Togoville jazz, une fenêtre sur le monde

Le 29 juin Mawuto Dick, programmateur du Togoville jazz festival (Vaudou Game, Benjamin Flao, Nana Benz...) était invité par le festival Jazz à Vienne dans le cadre d'un partenariat. L'autel des artistes de Panam l'a interviewé à l'occasion d'une table ronde consacrée au leadership féminin dans l'industrie musicale. Présentation.

Élancé, le visage cerclé de lunettes, l'air réservé, Mawuto Dick, jeune homme issu du quartier populaire de Kodjoviakopé à Lomé, ne colle pas avec les clichés sur les entrepreneurs culturels bedonnants et trop sûrs d'eux voire arrogants.

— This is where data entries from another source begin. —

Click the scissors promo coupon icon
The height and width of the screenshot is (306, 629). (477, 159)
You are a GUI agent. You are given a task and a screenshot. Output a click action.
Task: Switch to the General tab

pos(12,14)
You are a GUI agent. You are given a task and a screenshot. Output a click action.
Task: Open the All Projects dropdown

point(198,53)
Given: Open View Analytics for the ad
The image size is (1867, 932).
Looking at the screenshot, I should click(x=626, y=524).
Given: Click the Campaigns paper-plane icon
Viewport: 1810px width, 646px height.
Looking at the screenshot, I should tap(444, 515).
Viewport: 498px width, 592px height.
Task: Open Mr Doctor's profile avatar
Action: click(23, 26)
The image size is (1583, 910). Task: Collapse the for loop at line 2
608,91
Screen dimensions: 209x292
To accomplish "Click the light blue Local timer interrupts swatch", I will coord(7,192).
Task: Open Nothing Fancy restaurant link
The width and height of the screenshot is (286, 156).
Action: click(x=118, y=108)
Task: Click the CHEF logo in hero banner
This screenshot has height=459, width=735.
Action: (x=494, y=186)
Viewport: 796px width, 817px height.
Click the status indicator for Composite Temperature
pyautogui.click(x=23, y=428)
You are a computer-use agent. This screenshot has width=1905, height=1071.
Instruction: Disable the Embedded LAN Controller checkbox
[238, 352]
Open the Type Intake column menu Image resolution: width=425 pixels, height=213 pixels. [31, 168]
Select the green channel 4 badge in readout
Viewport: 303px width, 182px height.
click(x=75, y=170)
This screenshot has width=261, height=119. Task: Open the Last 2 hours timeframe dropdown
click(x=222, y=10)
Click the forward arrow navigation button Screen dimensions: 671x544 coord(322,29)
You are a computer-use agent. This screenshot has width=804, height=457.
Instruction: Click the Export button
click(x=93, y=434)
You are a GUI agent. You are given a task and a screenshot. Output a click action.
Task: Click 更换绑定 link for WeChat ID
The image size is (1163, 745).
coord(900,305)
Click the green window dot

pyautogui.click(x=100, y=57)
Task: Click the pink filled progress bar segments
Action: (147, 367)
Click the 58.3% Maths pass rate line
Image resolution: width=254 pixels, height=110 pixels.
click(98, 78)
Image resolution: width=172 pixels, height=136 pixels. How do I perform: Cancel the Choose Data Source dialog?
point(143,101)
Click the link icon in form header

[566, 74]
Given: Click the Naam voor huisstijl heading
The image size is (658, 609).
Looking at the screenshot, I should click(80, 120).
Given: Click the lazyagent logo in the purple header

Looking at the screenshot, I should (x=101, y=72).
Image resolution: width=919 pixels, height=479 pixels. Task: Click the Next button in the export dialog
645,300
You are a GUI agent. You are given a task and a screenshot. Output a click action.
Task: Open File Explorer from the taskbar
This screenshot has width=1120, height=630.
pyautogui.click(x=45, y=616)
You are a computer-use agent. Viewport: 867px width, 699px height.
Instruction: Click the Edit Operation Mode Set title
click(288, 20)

Derrière cette attitude empreinte d'humilité, on devine un mélomane résolu et déterminé. Le Togoville jazz festival, petit frère du Saint-Louis Jazz (voir notre article) ou de Jazz à Ouaga, a vu le jour en 2015. En amont, trois ans plus tôt, un espace culturel a été lancé à Lomé par ce noyau dur de passionnés et des artistes ont été programmés de façon ponctuelle. « Le festival est né de la nécessité de mettre en avant sur scène des artistes togolais qui font autre chose que de la variété.  Nous avons la chance au Togo d'avoir des musiciens qui jouent du blues, du jazz. Mais ces dernières années la variété a accaparé la plupart des scènes du pays. On ne retrouvait plus cette frange d'artistes qui font ce qu'on appelle de la musique de recherche. » Forts de ce constat Mawuto et ses amis décident de remonter à la source et de « créer une plateforme pour ces artistes. Aujourd'hui ce festival fait son petit bonhomme de chemin et nous sommes ravis qu'il soit plébiscité par des artistes du continent mais aussi des artistes occidentaux. » En 2017, une structure Level production, agence de management, de production de booking et de régie événementielle, est créée pour porter le projet, gérer les tâches administratives et les contrats avec les artistes. « Nous avons eu la chance d'être rejoints par un certain nombre de personnes compétentes qui ont trouvé notre démarche essentielle. Cette équipe de techniciens porte aussi d'autres projets. Togoville jazz est devenu une référence au Togo. » Sur le festival, certaines scènes sont gratuites, d'autres spectacles sont payants mais abordables, l'équivalent de quelques euros. Enfin, une dernière catégorie, comme le duo Vincent Peirani-Emile Parisien ou Rokia Traoré demande un droit d'entrée plus élevé. « On essaie que personne ne soit lésé et de démocratiser le jazz.», assume Mawuto. Par l'effet du bouche à oreille, comme le sérieux et le professionnalisme paient, d'autres organisations confient leurs événements à Level production: « On s'occupe soit de la régie ou même parfois de produire pour leur compte leurs festivals. »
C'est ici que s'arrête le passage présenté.